Nesse sentido, advoga em favor da diminuição dos riscos trabalhistas do empresário, os controles efetivos para manutenção do distanciamento entre os empregados e no atendimento ao público, a utilização obrigatória de máscaras de proteção (tanto pelos empregados, quanto pelos clientes ou qualquer outro público externo que adentre ao estabelecimento), disponibilização de álcool gel para higienização, e todas as demais regras de conhecimento geral. Além disso, devem ser orientados (e ser passível de comprovação tal orientação), para que efetivamente façam uso desses métodos de proteção.

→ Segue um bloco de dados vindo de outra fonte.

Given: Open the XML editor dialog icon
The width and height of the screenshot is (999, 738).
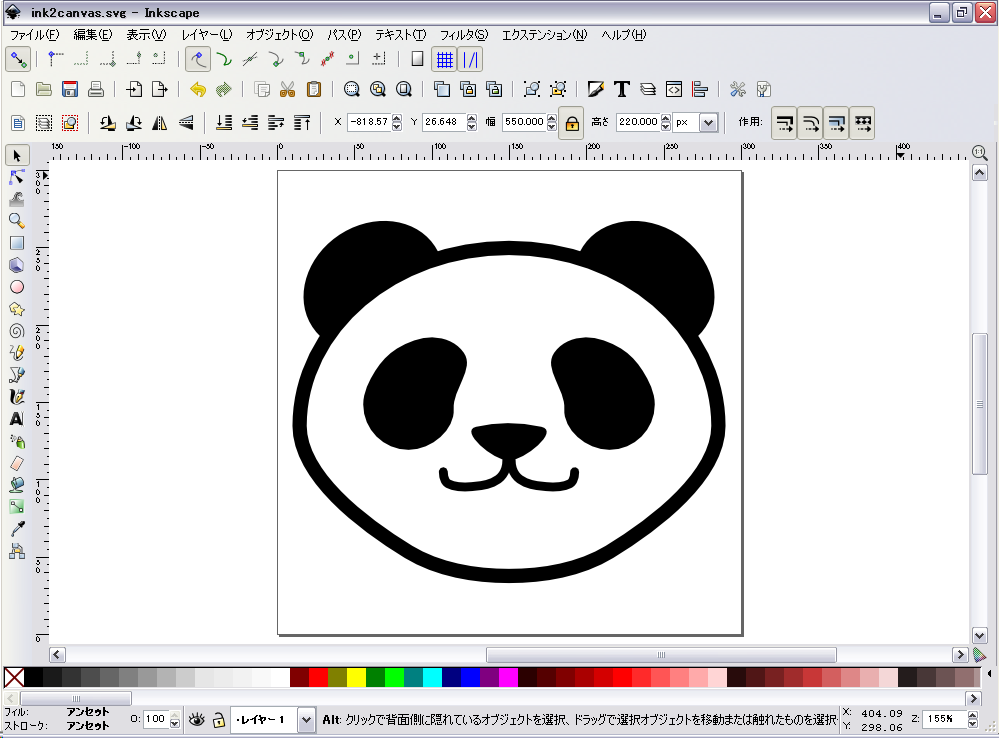Looking at the screenshot, I should (674, 89).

Ainda em relação aos empregados, além de, como dito, fornecer os Equipamentos de Proteção Individual, o empregador deve (i) comprovar esse fornecimento, de tal sorte que deve manter a Ficha de Entrega de EPIs, devidamente assinada pelo empregado a cada novo fornecimento de algum equipamento, (ii) punir efetivamente (por exemplo, com advertência por escrito ou até mesmo suspensão, em caso de não utilização dos Equipamentos) e (iii) orientar os empregados acerca da importância da utilização dos EPIs, inclusive nos trajetos de casa para o trabalho e vice-versa, bem assim em quaisquer oportunidades em que saia de casa, seja para trabalhar, seja para fazer particulares.

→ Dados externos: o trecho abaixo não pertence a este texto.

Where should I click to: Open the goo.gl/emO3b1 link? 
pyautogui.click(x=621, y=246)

Também é de todo recomendável que, no caso de não ser disponibilizado álcool em gel individualmente a cada empregado, que haja menção no Termo de Responsabilidade e Entrega e Utilização de EPIs, que há álcool em gel disponível no local de trabalho e em todos os ambientes da empresa (e efetivamente deve haver) e que deve ser utilizado “sem moderação”.
Evidentemente o fornecimento de EPIs, orientação e fiscalização de seu uso e punição em caso de recusa na utilização não são garantia integral de não responsabilização pela contaminação pela Covid, mas são um excelente argumento de defesa, no sentido de que todas as providências cabíveis para evitar o contágio foram tomadas e, portanto, não seria caso de imposição de qualquer responsabilidade ao empregador, já que não se pode provar o nexo causal entre a doença e as atividades do empregado, inclusive aplicando-se, ainda que por analogia a Súmula nº 289 do TST.